Los timoneles están en sus puestos. El oficial navegante se ha sacado su
Südwester
, al fin. Su rostro de máscara ha envejecido unos cuantos años.
El ingeniero se mantiene detrás de él, con la pierna izquierda apoyada contra la mesa de cartografía, el cuerpo inclinado, como si tuviera que tener lo más cerca posible de sus ojos el indicador del manómetro de profundidad.
El indicador regresa. Lentamente nos acercamos a la superficie.
—El comunicado radial es claro, ¿verdad?
—¡Sí, señor!
La guardia ya está de pie bajo la torre, lista para salir. Los binoculares se ponen a punto, demasiado apresuradamente, pienso. Nadie dice una palabra.
Con todo, mi respiración se ha regularizado. Los miembros han vuelto a ganar en fuerza. Puedo ponerme de pie sin miedo a caerme.
El viejo ordena ascender. Volveremos a respirar el aire puro del mar. No estamos muertos.
No obstante, mi rostro está helado. Siento cada músculo por separado.
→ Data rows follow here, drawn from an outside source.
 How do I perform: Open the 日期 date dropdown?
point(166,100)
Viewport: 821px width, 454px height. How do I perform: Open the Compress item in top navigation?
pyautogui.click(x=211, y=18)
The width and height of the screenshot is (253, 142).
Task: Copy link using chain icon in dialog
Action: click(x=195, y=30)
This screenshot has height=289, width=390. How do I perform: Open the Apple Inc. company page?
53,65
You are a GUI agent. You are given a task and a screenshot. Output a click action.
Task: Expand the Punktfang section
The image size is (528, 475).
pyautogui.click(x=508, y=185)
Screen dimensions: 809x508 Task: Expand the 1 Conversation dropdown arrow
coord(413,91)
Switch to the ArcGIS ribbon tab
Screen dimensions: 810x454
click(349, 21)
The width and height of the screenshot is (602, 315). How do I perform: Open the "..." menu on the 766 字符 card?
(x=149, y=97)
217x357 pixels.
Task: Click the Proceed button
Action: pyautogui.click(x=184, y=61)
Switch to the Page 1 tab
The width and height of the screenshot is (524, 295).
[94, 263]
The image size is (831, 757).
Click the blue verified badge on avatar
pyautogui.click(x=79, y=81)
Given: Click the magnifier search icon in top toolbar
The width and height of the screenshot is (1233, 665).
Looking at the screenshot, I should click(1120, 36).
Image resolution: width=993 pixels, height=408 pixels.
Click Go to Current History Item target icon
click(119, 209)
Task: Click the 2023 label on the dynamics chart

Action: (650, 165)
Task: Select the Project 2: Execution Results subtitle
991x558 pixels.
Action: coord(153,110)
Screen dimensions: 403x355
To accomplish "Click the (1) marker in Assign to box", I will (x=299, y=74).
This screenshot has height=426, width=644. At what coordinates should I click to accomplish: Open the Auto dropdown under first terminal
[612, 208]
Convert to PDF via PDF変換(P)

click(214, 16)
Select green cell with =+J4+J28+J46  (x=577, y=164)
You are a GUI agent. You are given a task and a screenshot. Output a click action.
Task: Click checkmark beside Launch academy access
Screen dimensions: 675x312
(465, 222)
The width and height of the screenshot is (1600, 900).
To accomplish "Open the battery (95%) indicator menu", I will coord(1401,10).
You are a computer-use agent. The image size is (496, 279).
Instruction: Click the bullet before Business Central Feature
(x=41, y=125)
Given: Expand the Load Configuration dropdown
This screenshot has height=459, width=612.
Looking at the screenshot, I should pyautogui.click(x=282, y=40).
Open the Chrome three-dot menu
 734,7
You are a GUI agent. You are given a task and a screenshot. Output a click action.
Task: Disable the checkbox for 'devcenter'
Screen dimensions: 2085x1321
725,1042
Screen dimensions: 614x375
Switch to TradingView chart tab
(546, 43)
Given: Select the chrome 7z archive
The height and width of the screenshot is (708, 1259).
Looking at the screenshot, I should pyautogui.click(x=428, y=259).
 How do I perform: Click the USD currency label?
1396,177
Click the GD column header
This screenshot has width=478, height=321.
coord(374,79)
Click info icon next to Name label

No hay gritos de alegría. El miedo aún cumple con su cometido. Todo lo que nos permitimos por ahora es relajarnos un poco.
La gente está completamente acabada. Los ayudantes de la central siguen ahí sentados, apáticos. ¿Y el marinero? Por más que se concentre para demostrar indiferencia, lleva el pánico dibujado en el rostro.
Mi mayor deseo sería poseer un periscopio diez veces más largo, para ver qué es lo que nos tienen preparado allí arriba.
Pero ya el submarino ha llegado a profundidad de periscopio. El ingeniero tiene al submarino en las manos.
Oigo cómo se enciende el motor del periscopio: el espárrago sale a la superficie.
La tensión en el habitáculo se hace insoportable. Sin querer contengo la respiración, casi hasta ahogarme. Desde arriba, ninguna palabra.
—¡Me da mala espina! ¡Si todo anduviera bien, lo habría dicho el viejo hace rato!
—¡Escriba!
A Dios gracias, la voz del viejo.
El oficial navegante se siente aludido y toma un lápiz. ¿Qué pasará ahora? ¡No irá a dictar algo para el diario de guerra... !
—«Reconozco a través del periscopio... a cien grados a la derecha... destructor...
parado... distancia alrededor de seis mil metros...» ¿Está?
—¡Sí, señor!
—«La luna da mucha claridad...» ¿Está?
—¡Sí, señor!
—Bueno, «permanecemos hundidos...» Listo, eso es todo.
Pasan tres o cuatro minutos y el comandante baja a donde estamos nosotros:
—¡Estos niños! ¡Qué inocentes! ¡Crerían que íbamos a entrar en la boca del lobo!
¡Ingeniero, vayamos a sesenta metros! ¡Con toda tranquilidad nos alejaremos para tener tiempo de cargar unos torpedos!